OUTDOORS


  • Water the lawn no more often than necessary.  Do it early in the morning & avoid watering on windy or rainy days.
  • Don't use a sprinkler that sprays with a fine mist.
  • Use sensors & other technology to help sprinkler systems work more efficiently.
  • When washing your car, use water & soap from a bucket.  Use a hose with a shut-off nozzle for the final rinse.
  • Raise your lawn mower blade to the highest setting, especially during dry weather.
  • When landscaping, look for plants, shrubs, & trees that use less water.  Use a layer of mulch to reduce evaporation.

AROUND THE HOME OR BUSINESS

  • Maintain your water heater following the manufacturer's instructions.
  • Wash only full loads of clothing & set the washing machine to the proper water level.
  • Insulate hot water pipes.
  • Look for water-efficient filtration or softening systems.
  • Energy-efficient appliances are likely to be water-efficient, too.
  • Know where your master shut-off valve is located.  Be prepared to use it in case of a burst pipe or other emergency.



  • A water-efficient showerhead will pay for itself in a few months.
  • Install aerators on faucets.
  • Don't leave faucets running while brushing teeth or shaving.

IN THE KITCHEN

  • Run the dishwasher only when fully loaded.
  • Use the dishwasher's "economy" setting if possible.  Remember that hand-washing dishes may use more water than a dishwasher.
  • Garbage disposals use large amounts of water.  Consider composting food waste or putting it in the trash instead.
  • Do not use running water to thaw meat or frozen foods.  Defrost frozen food in the refrigerator or in your microwave.
  • ​If you run the faucet while waiting for water to get hot, collect it in glasses or a pitcher, then use the collected water for drinking, watering plants, etc.

IN THE BATHROOM


  • A toilet made before 1994 may use thousands of gallons more each year than newer models.  Consider installing a new toilet with the WaterSense label.
  • Use a "toilet dam," such as a small bottle filled with rocks.  Make sure it does not interfere with flushing mechanisms.  Do not use a brick.
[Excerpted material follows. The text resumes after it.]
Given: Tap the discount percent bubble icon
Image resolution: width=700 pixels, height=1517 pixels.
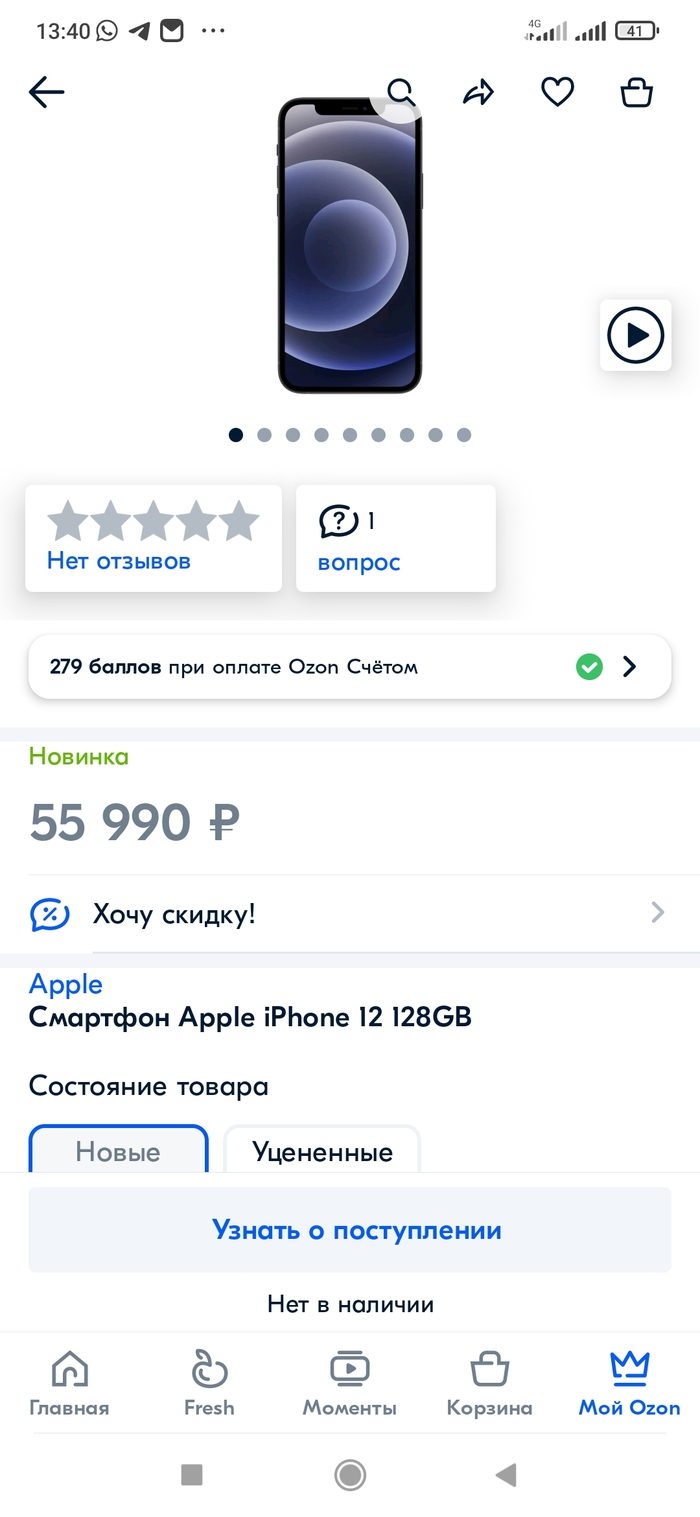Looking at the screenshot, I should (50, 914).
FIND LEAKS & FIX THEM QUICKLY


  • Check faucets to make sure they don't leak or drip. If a faucet drips once a second, it can waste hundreds of gallons a month.
  • ​Remember to check outdoor spigots, as well.
  • Check each toilet for leaks by adding food coloring to the tank & waiting 15 minutes.  If the food coloring appears in the bowl before you flush, you have a leak.  Remember to flush so you don't stain the tank or bowl.
  • An unusually high bill may indicate a leak in your underground supply line.  The customer usually owns and is responsible for the part of the service line between the meter and the building.